Your body language shapes who you are
Who is talking? Amy Cuddy, a professor at Harvard Business School.
What is she on about? The influence of a power stance. Cuddy argues that not only do our nonverbal communications govern how others think and feel about us, they also have a significant effect on how we feel about ourselves.
Is she right? Yeah, it is kind of her area of expertise. Plus it is all backed up with the science of testosterone and cortisol levels.
Highlight: Cuddy’s personal story of faking it as a public speaker.
Use this knowledge to: Stand tall; fake it; make it.
How economic inequality harms societies
Who is talking? Richard Wilkinson, a professor of epidemiology.
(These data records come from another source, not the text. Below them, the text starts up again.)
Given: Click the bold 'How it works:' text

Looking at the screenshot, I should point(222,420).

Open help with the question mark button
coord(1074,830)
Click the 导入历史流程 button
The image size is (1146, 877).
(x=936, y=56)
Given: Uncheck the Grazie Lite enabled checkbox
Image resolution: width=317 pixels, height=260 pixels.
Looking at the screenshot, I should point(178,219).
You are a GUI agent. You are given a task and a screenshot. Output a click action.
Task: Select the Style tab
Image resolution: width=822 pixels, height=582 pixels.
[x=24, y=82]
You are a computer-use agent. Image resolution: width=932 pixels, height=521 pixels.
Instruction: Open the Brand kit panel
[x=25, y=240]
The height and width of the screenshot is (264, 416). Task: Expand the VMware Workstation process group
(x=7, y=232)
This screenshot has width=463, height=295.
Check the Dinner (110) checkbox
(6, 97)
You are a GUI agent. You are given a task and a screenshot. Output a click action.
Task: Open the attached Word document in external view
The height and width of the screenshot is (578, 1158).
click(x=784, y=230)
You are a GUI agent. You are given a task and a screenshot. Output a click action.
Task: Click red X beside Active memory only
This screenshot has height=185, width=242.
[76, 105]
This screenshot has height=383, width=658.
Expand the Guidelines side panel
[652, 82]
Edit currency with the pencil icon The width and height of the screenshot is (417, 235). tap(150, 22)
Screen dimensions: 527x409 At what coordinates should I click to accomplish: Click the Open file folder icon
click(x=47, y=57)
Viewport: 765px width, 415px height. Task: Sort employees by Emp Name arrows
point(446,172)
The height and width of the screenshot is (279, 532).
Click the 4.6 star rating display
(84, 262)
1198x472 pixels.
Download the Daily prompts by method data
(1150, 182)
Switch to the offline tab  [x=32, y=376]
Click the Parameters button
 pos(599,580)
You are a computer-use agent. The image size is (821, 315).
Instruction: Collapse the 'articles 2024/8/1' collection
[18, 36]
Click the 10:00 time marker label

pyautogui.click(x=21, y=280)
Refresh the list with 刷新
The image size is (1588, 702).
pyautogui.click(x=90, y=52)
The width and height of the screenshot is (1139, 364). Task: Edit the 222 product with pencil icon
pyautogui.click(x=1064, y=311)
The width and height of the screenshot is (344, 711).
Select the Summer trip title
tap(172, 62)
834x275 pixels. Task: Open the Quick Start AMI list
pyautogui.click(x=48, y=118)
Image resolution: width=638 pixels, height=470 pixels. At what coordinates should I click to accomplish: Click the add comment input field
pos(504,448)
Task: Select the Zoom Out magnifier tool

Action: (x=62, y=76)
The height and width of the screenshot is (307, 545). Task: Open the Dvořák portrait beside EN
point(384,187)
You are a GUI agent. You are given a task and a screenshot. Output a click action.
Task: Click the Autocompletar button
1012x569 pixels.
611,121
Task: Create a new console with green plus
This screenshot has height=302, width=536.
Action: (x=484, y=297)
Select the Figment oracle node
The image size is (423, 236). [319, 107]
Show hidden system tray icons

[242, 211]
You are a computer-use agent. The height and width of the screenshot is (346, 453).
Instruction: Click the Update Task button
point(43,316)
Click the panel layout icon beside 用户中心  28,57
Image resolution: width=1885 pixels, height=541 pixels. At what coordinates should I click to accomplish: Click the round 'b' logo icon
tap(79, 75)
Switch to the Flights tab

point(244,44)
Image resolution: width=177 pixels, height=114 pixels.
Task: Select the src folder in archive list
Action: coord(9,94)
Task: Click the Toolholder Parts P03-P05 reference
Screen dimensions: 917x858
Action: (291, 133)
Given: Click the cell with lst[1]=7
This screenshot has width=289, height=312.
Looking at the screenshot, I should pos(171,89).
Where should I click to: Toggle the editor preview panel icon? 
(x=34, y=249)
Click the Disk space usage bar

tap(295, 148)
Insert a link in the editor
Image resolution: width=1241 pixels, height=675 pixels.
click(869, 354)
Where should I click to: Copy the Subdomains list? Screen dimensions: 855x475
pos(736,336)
What is he on about? The effects of inequality on societies all over the world. This will be familiar territory to anyone who has read The Spirit Level, but for those who have not it will be eye-opening in the extreme. Wilkinson shows that in unequal societies’ crime rates are higher, mental health and teen pregnancy are more common, and people — in every income bracket — live shorter lives.
Is he right? Yes. It is kind of his life’s work.
Highlight: Wilkinson’s brilliant voice.
Use this knowledge to: Reinvigorate egalitarianism; reform everything.
Violence against women – it is a men’s issue
Who is talking? Jackson Katz, an educator, filmmaker and cultural theorist.
What is he on about? The need to focus on the men who commit violence against women — and how other men can stop them. Katz argues that male peer cultures need to change, and this requires brave leadership within male-dominated communities.
Is he right? Yes, of course. The more sexist a man is the more likely it will be other men, not women, who change his mind.
Highlight: A well-deployed Martin Luther King Jr quote.
Use this knowledge to: Challenge patriarchy; embarrass sexists; berate your grandfather.
Arithmetic, population and energy: sustainability 101
Who is talking? Albert Bartlett, physics professor.
What is he on about? The same thing he has been on about since he first gave this infamous lecture in 1969: the inevitability of overpopulation; its disastrous consequences in a world of finite resources; and the fact that the US is the prime culprit in terms of per capita resource use.
Is he right? Yeah. Although he does not really offer a solution.
Highlight: The sheer weight of intellect and evidence marshaled.
Use this knowledge to: Reconsider progress; check your consumption; become a nihilist.
Depression in the US
Who is talking? Robert Sapolsky, a professor at Stanford University.
What is he on about? Depression. Specifically, major depression. Which he defines as “a biochemical disorder with a genetic component, with early-experience influences, where somebody can not appreciate sunsets.” Sapolsky argues that it must be recognized as a disease as real as diabetes or cancer. And he says it is absurd and ignorant to suggest that people with severe depression simply need to “pull themselves together.”
Is he right? Yeah.
Highlight: Sapolsky’s captivating beard.
Use this knowledge to: Sympathize with sufferers; banish ignorance; appreciate beards.
Listening to shame
Who is talking? Brene Brown, a professor of social work.
What is she on about? The power of shame. Brown’s first talk for TED was on the power of vulnerability. It has been viewed over 10 million times. In her second, she returns to her roots as a researcher into shame, which she argues “is an epidemic in our culture.”